# Required action:
Each line in the entries below that holds the string "computer" must be copied.

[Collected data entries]
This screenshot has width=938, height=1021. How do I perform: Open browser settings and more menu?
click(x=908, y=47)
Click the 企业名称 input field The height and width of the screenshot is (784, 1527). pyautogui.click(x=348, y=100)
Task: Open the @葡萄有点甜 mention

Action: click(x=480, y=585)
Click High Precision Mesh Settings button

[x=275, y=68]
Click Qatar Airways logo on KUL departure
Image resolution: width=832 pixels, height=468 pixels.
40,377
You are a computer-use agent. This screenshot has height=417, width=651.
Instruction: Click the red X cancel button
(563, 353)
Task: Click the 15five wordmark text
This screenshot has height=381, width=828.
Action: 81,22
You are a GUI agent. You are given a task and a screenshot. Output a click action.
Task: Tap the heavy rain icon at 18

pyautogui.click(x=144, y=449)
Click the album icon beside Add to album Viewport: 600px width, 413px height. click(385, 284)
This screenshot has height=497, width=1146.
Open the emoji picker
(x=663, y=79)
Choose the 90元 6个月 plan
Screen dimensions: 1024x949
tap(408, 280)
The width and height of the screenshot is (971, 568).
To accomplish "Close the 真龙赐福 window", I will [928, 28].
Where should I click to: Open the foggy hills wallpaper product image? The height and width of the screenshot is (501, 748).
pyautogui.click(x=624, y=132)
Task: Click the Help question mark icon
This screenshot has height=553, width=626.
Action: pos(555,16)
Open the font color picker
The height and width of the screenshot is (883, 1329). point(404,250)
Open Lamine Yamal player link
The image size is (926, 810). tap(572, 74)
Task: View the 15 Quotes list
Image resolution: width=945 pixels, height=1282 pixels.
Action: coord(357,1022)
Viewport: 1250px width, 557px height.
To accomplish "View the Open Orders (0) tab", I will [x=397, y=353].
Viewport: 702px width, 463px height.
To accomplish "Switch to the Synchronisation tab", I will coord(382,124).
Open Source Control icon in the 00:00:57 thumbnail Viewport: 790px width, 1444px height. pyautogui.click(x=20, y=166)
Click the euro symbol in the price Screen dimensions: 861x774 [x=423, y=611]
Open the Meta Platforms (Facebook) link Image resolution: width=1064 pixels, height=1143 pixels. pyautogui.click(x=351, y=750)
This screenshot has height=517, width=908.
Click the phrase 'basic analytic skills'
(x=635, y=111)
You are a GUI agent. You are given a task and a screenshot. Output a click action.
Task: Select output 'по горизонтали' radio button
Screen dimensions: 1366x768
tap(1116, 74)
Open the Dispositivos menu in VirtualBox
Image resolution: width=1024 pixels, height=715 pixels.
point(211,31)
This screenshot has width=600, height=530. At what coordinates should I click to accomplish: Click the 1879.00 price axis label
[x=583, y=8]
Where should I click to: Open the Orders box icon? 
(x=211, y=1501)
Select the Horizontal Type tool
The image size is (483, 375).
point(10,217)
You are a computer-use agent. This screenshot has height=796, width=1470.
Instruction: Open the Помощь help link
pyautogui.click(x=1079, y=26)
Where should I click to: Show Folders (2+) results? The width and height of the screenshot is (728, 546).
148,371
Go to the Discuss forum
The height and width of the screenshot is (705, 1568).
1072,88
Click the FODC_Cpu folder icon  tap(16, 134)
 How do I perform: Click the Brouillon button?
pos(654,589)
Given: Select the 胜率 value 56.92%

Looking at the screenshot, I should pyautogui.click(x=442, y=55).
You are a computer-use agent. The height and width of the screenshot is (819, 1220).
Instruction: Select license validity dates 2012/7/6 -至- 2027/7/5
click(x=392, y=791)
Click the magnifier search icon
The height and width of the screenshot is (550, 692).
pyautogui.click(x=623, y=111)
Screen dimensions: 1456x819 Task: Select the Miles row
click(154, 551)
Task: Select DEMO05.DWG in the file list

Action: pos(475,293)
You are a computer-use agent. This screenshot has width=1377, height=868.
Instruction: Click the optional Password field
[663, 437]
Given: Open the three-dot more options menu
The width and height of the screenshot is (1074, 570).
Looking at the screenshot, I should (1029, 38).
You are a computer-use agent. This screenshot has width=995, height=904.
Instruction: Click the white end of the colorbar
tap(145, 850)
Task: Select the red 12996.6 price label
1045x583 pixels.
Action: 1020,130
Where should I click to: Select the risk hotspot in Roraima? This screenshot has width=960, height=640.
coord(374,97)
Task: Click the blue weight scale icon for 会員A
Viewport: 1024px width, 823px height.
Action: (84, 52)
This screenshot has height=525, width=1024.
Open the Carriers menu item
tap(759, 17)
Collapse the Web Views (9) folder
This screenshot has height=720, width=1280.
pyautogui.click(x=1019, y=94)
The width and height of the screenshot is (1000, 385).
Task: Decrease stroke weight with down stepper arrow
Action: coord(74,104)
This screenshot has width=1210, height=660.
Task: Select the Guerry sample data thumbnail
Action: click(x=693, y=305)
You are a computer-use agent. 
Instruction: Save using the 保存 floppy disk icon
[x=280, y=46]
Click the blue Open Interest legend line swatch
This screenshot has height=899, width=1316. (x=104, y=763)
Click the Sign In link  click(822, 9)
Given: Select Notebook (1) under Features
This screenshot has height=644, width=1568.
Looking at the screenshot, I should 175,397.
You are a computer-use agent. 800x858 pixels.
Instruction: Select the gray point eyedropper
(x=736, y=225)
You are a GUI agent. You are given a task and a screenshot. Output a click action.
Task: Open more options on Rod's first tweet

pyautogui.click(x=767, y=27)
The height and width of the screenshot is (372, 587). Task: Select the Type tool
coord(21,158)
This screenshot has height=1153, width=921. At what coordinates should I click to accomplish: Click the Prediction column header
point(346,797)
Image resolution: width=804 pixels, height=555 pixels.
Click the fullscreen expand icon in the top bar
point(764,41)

# Solution:
You are a computer-use agent. This screenshot has height=417, width=651.
You are a computer-use agent. This screenshot has height=796, width=1470.
You are a computer-use agent. The height and width of the screenshot is (819, 1220).
You are a computer-use agent. This screenshot has width=1377, height=868.
You are a computer-use agent. This screenshot has width=995, height=904.
You are a computer-use agent. 
You are a computer-use agent. 800x858 pixels.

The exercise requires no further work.